In my life there is a time before noise cancellation headsets and the time ever since, as noise cancellation has brought so much more silence, peace and concentration when I’m in noisy city, home and office environments. As my current first generation Bose in-ear noise cancellation headset I’ve had for many years are showing signs of battery fatigue and charger connector problems, it was time to look for something new. After shopping around a bit, the two contenders for my refresh where either the latest generation Bose in-ear Bluetooth headset, or the latest Sony variant. In the end, I decided to go for the Sony WF-1000XM5 and I’ve been using them for around 2 weeks now. Was it a good choice? I’m not so sure…

After careful consideration, I decided to go for the Sony because of one major feature the Bose headset seemingly does not have: Simultaneous multi-device connectivity. In practice, I use my in-ear noise cancellation headset with two smartphones, a tablet and notebook. And truth be told, while I love the Bose headset, it is a major pain to switch between devices, as the headset started to cycle through all known devices if the last one it was connected to was not found. With four devices it just takes too long and the process often ends up on a device I don’t want the connection to be. The Sony WF-1000XM5, however, can be connected to two devices simultaneously and if I want to use it with a third device, I initiate a connection to the headset and a connected, but not used device, is disconnected automatically.

Also, in my personal opinion, the Sony in-ear headset has a number of other advantages over my first generation Bose in-ear:

– A much smaller charger and storage case: It is actually so much smaller that I had to find a different place in my backpack to be able to quickly retrieve it.
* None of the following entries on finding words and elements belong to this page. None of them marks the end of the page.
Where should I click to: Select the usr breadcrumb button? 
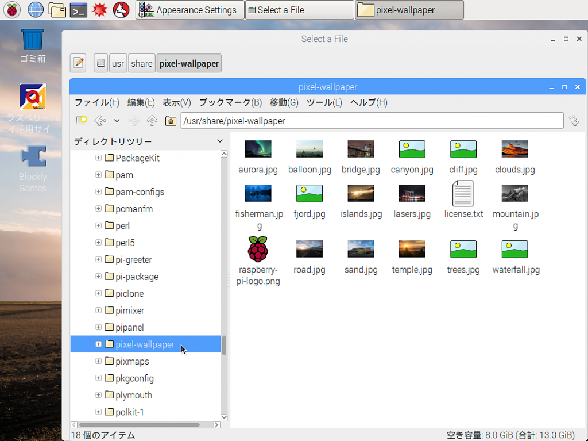[117, 63]
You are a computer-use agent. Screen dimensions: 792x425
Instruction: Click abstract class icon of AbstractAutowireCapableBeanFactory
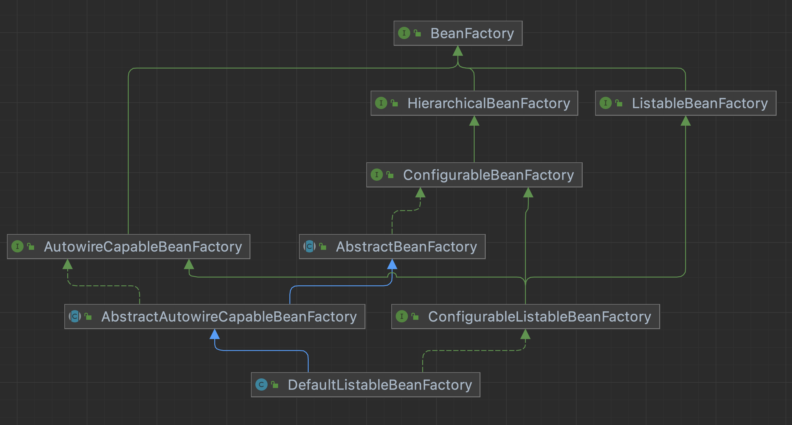(x=75, y=316)
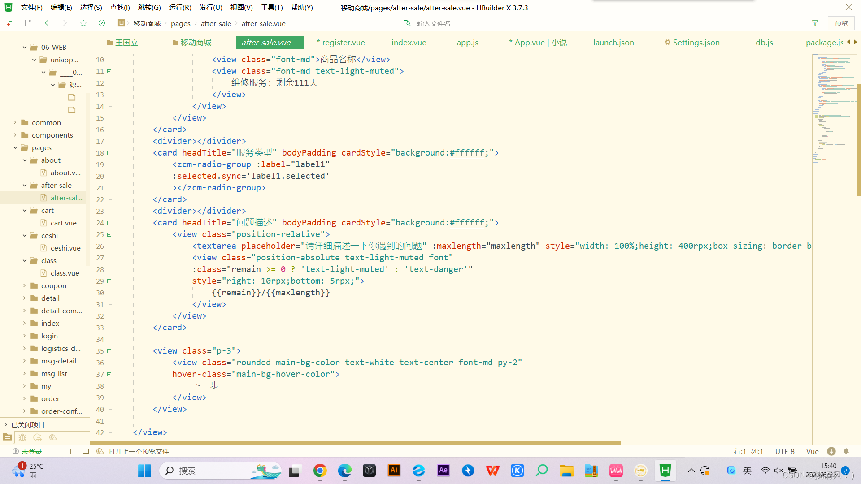
Task: Click the filter funnel icon
Action: [x=815, y=23]
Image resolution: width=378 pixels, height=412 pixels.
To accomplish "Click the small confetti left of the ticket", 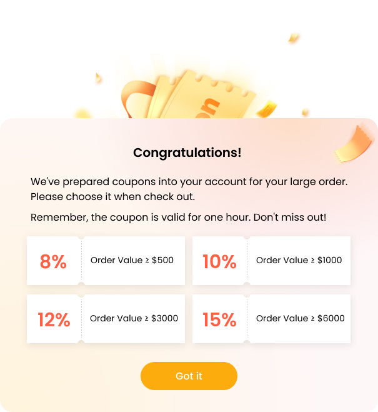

Very nice!

– Incoming calls from the smartphone that is simultaneously connected can interrupt a music stream from another device. However, there’s a catch: If I listen to music on the phone and the headset is connected to the PC, the music is interrupted any time a sound notification is played on the PC.

Unfortunately, there are a number of negative things compared to the Bose which I found out while using them in the last two weeks:

– The Sony’s have to be pressed into the ear canal to stick and insulate. While this works well in general, it is by far not as comfortable as the method used by the Bose headsets. Here, a conic rubber insulation is pressed on the outside and entry of the ear canal instead of the inside. This feels much more comfortable to me, particularly when wearing the headset for many hours.
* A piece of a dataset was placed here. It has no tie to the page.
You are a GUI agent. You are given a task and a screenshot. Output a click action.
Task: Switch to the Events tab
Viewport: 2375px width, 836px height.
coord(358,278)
– Another major disadvantage of applying pressure inside the ear canal becomes immediately apparent when using the headset while walking in the street or while jogging: There’s a constant “Thud – thud – thud” noise caused by the feet hitting the ground. Totally unnerving.

– The Sony only has two settings for noise cancellation: On and off. The Bose on the other hand has those and a middle setting. During many occasions, this setting allowed me to hear what was going on outside while reducing the overall unnerving volume.

– When showing emotions on your face like broad grins, the ear canal insulation becomes ineffective and noise cancellation is interrupted. This can be fixed by using the next size of the in-ear plugs, but this also increases the pressure.

So after 2 weeks I’ve started to regret my choice. The Sony is really great in many respects, but the ear canal pressure and the ‘thud – thud – thud’ sound while walking just doesn’t work for me. So it’s back to my old Bose’s until I can come up with a new solution.